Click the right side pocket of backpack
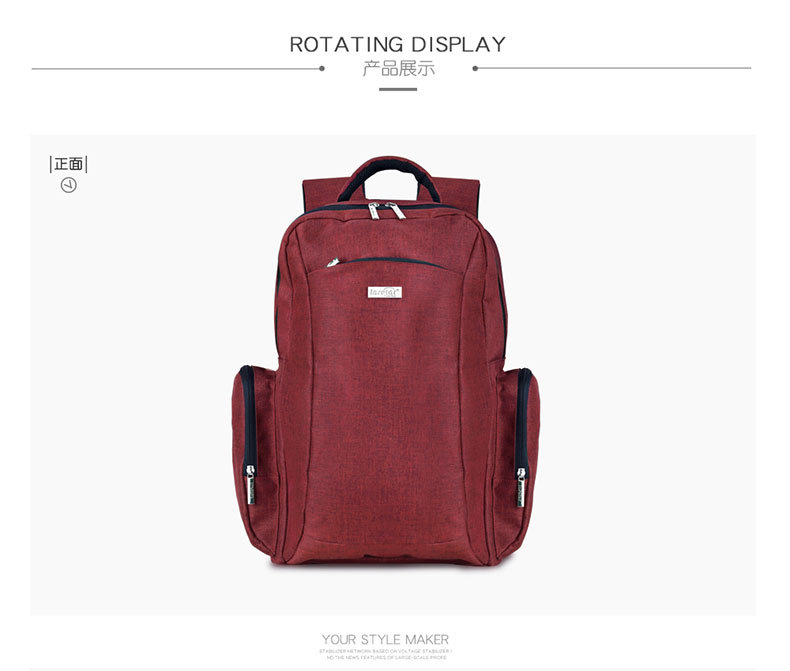Screen dimensions: 790x671 [519, 461]
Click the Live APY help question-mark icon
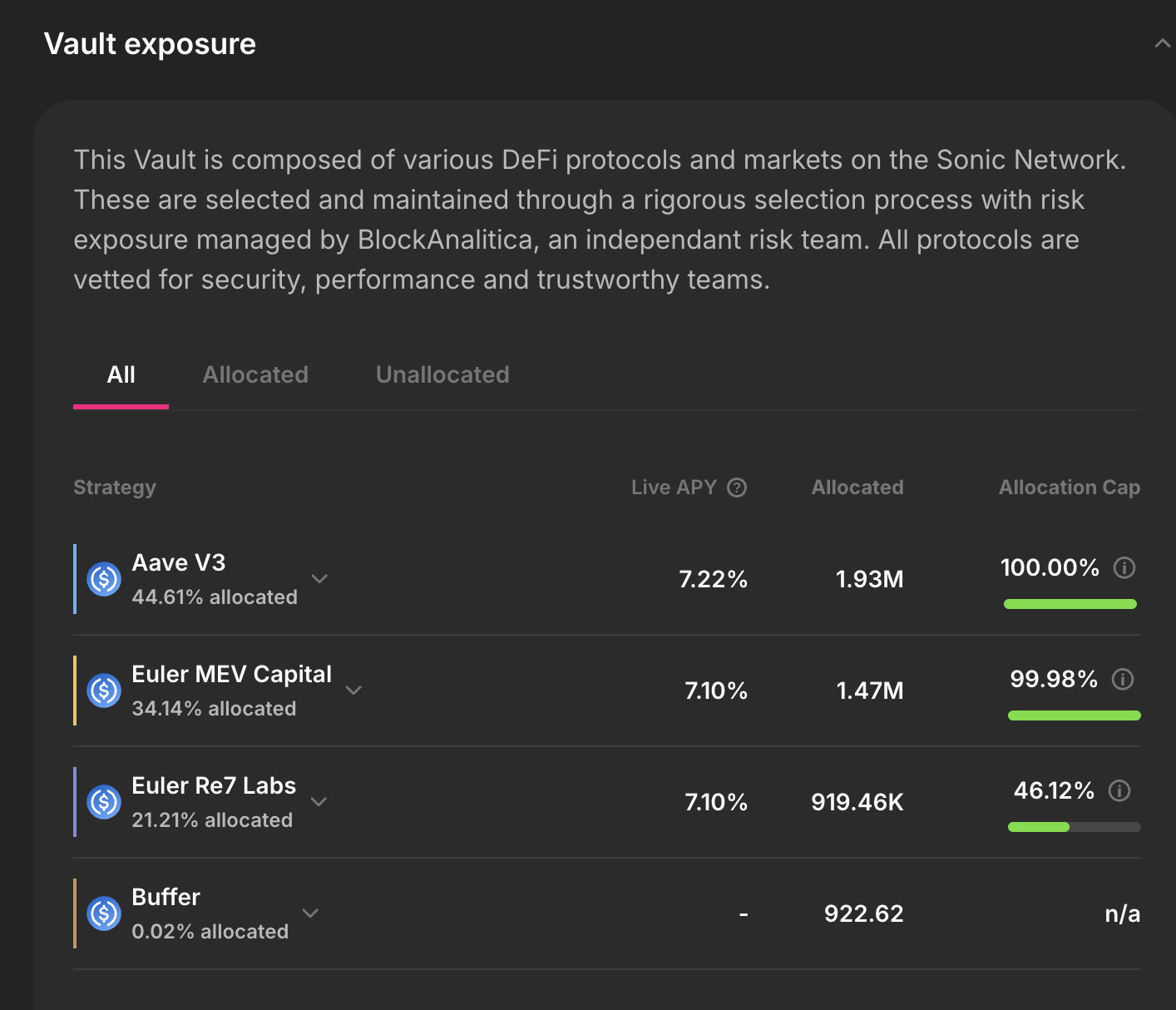Screen dimensions: 1176x1010 pos(737,488)
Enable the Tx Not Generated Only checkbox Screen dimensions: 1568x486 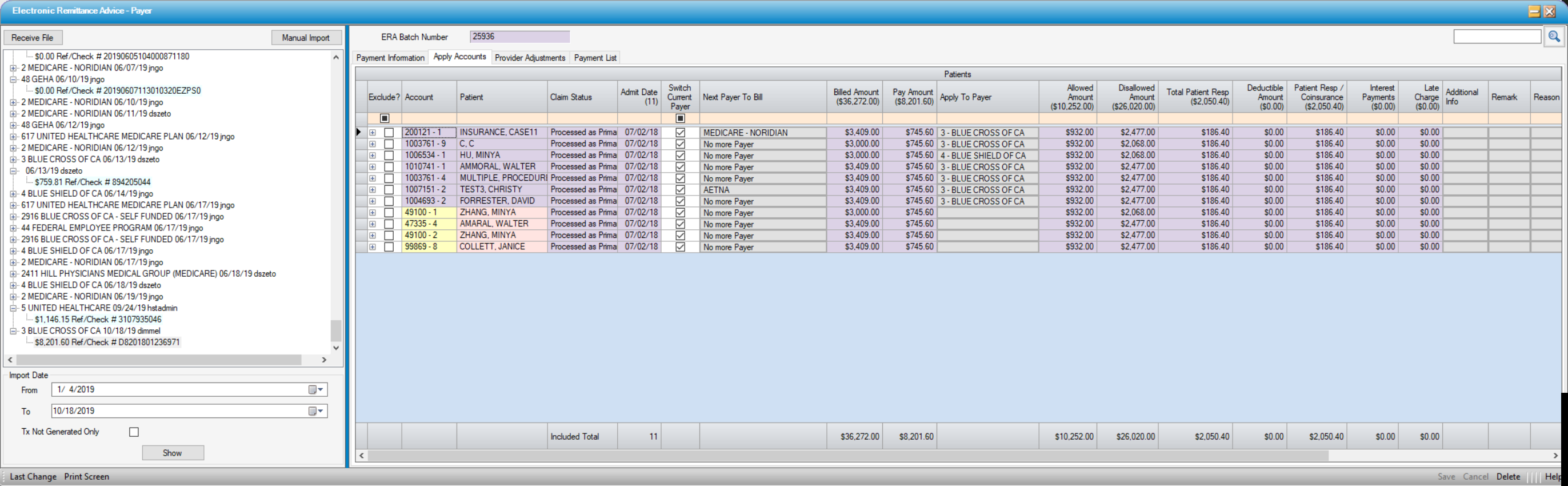[134, 432]
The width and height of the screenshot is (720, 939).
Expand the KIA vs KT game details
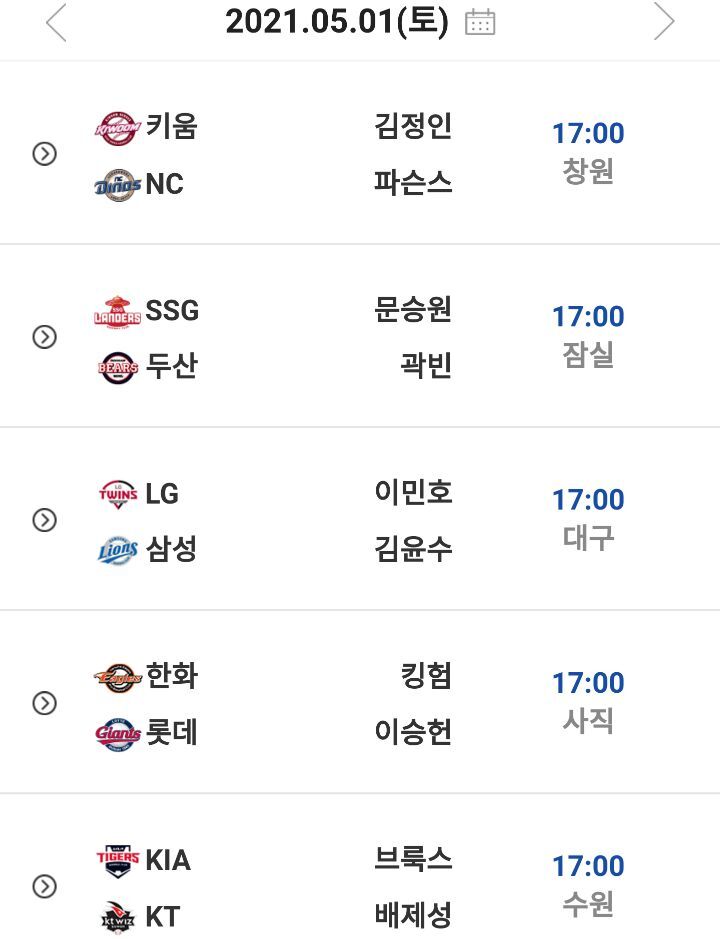tap(45, 886)
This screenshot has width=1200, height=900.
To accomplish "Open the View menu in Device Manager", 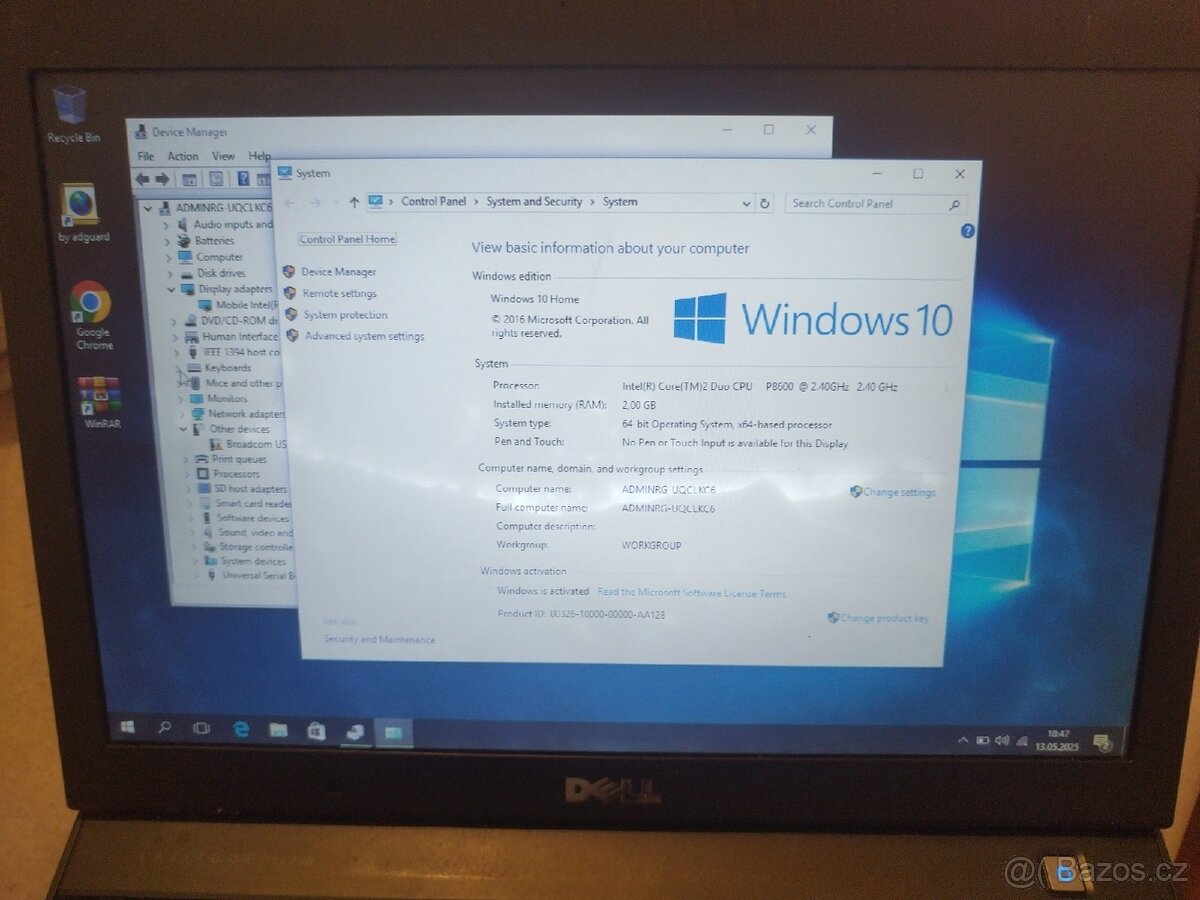I will pos(223,155).
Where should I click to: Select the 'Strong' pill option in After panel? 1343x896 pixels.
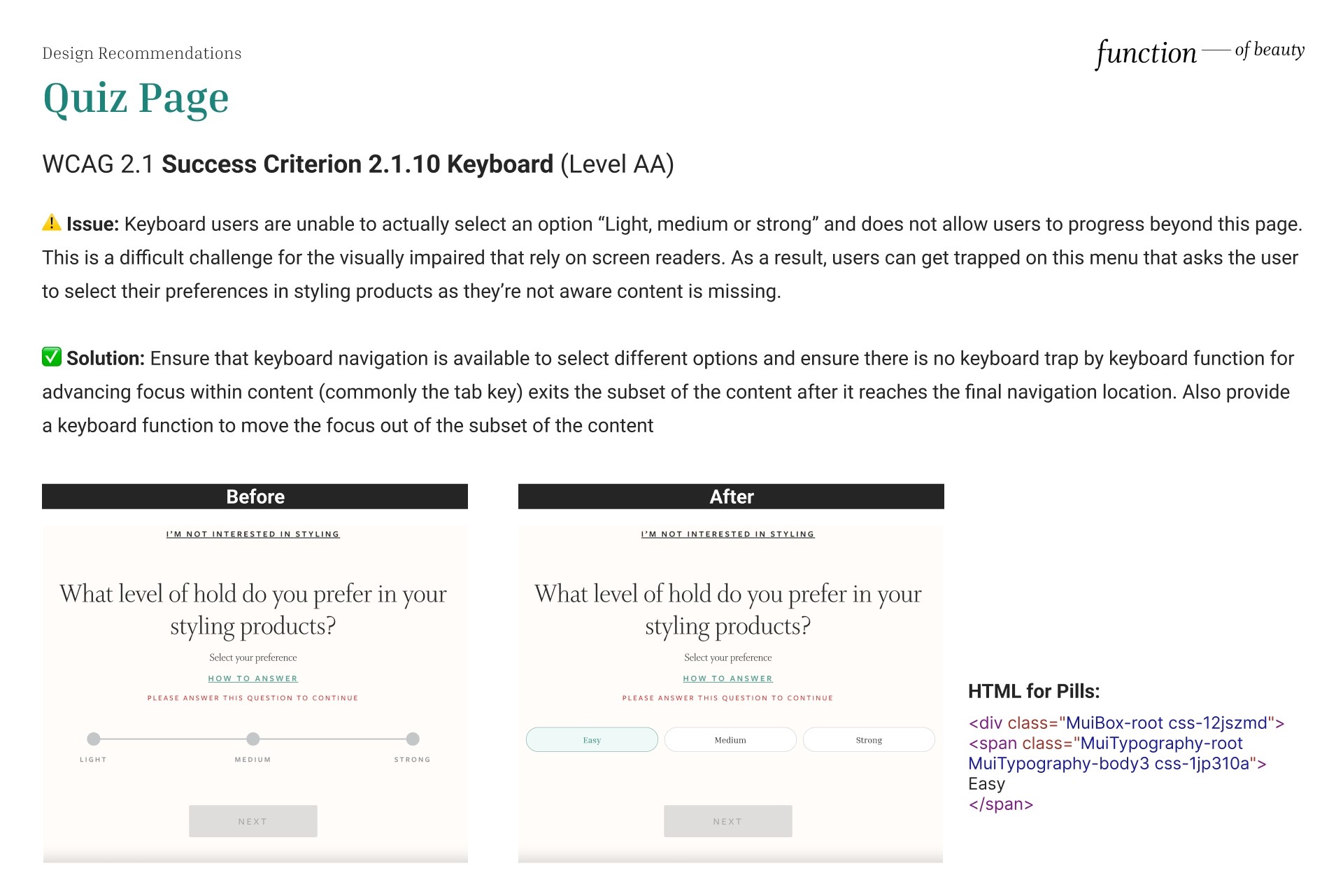click(x=867, y=741)
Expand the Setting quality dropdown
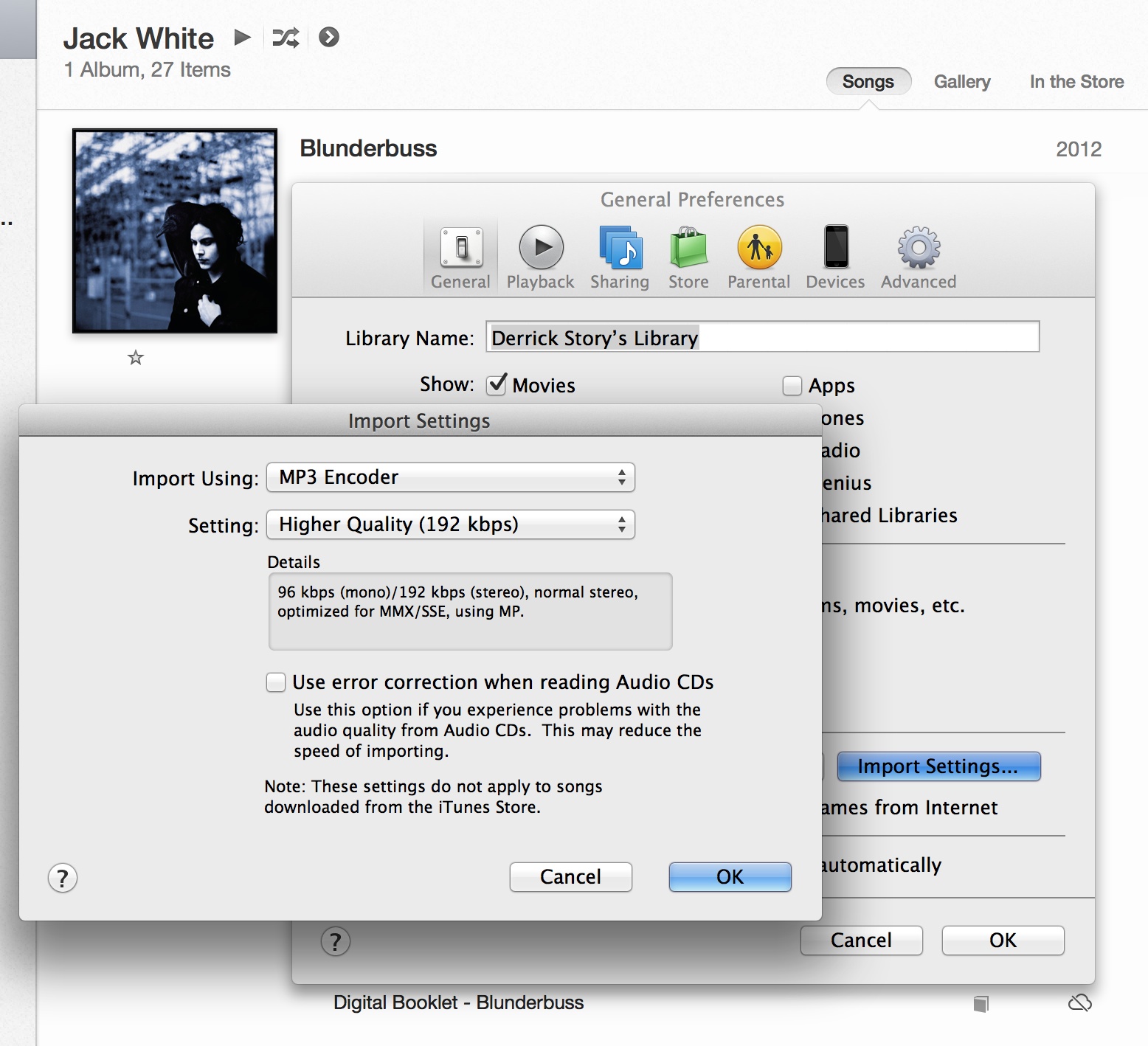 point(450,524)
::::
** Required action **
Begin at the line containing "Where should I" and restate exactly every line through the end of the material, skipping the pictures.

** Result of the exercise **
Where should I click to: Select the 'Strong' pill option in After panel? 1343x896 pixels.
click(x=867, y=741)
Expand the Setting quality dropdown
 point(450,524)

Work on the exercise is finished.